Identification and characterisation of tumor relevant genes for acute myeloid leukemia (AML)

Coordinator:		Prof. Dr. Hartmut Döhner
Institution:		Universität Ulm / Universitätsklinikum Ulm
Homepage:		www.uniklinik-ulm.de/

Recent advances in high-throughput sequencing technology have demonstrated that different cancer subtypes exhibit a far greater number of mutant tumor-relevant genes per individual tumor than initially expected, and many of the involved genes have not yet been known to be genetically altered in cancer. Thus, we are aiming to identify leukemia relevant genes by applying a novel high-throughput sequencing approach, which will contribute to the identification of leukemia-associated gene mutations of pathogenic, diagnostic, prognostic, and therapeutic relevance. Towards the achievement of this goal deep-coverage amplicon sequencing results will be subjected to integrative analyses combining information from gene expression, array CGH and SNP analyses, as well as from “omics” data sets available within the NGFN LeukemiaNet.
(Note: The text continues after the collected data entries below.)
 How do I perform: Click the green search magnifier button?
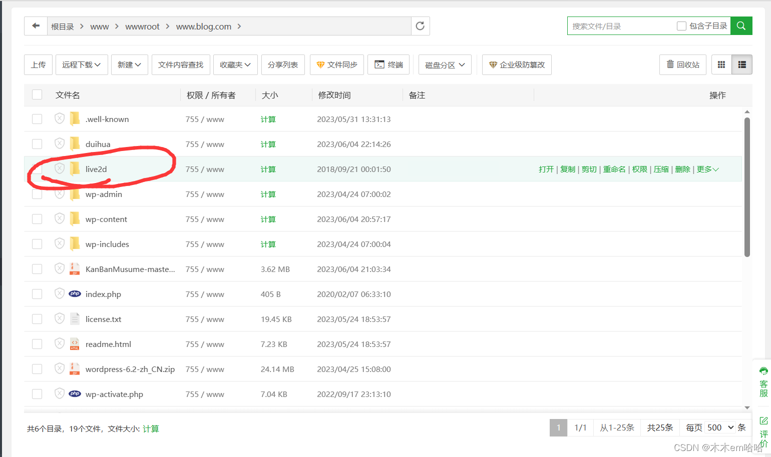(741, 26)
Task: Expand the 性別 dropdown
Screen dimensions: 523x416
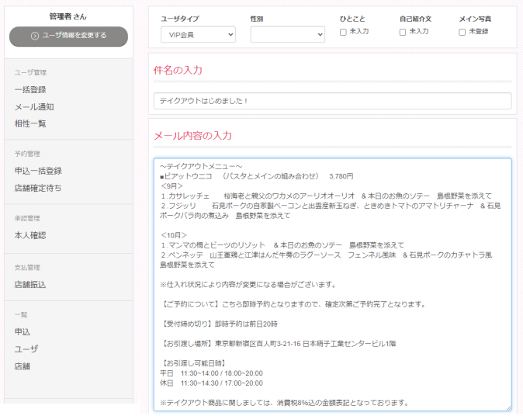Action: tap(287, 34)
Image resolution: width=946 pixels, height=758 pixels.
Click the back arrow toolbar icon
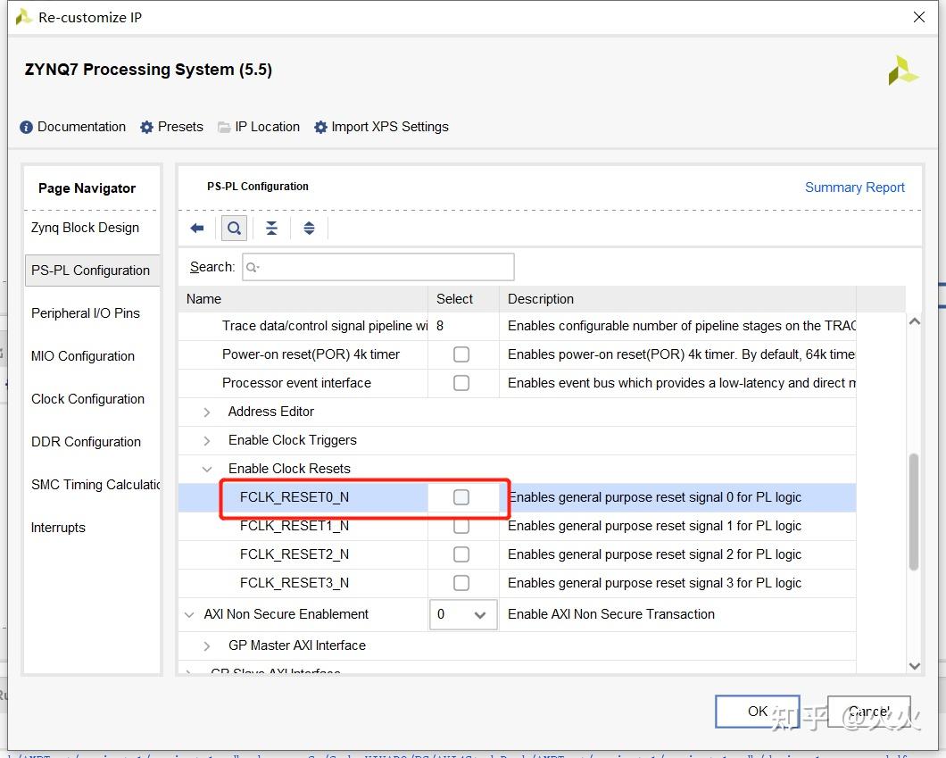click(x=197, y=229)
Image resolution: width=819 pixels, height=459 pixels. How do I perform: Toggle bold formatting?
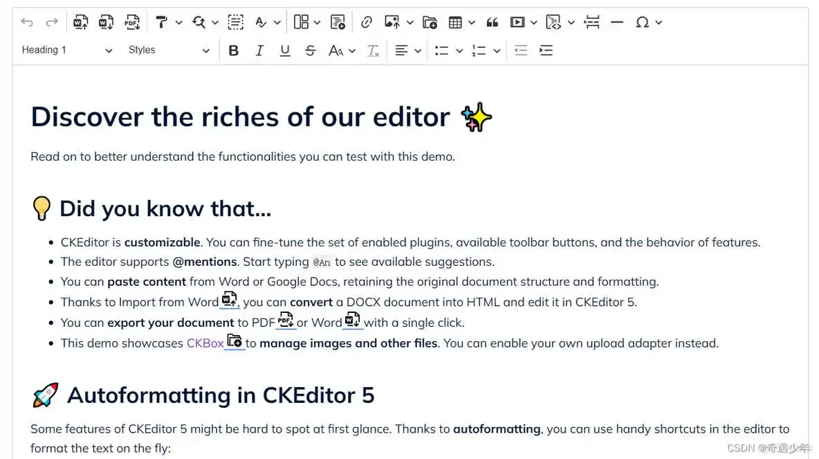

Furthermore, significant findings will be validated within larger data sets, and results will be correlated with clinical data derived from prospective multicenter treatment trials of the German-Austrian AML Study Group (AMLSG). Finally, for selected candidates functional studies in cell line and murine transplantation models will be performed. Ultimately, leukemia associated mutational profiles might provide novel insights into molecular mechanisms relevant in leukemogenesis as well as novel targets for individualized patient management.